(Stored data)
»»

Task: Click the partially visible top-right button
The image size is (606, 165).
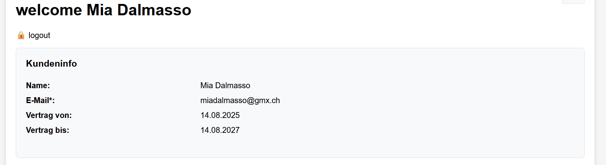Action: click(573, 2)
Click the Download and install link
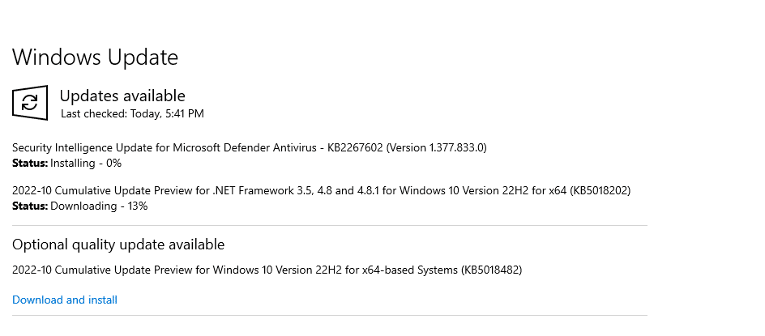 (x=65, y=300)
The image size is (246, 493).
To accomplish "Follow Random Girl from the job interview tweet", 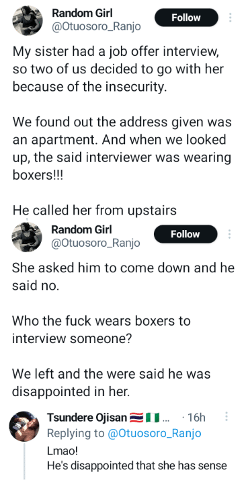I will click(x=186, y=17).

««

● **Description of the task**
Gather every line from the records above that contains the string "image".

● **Full response**
The image size is (606, 165).
The image size is (246, 493).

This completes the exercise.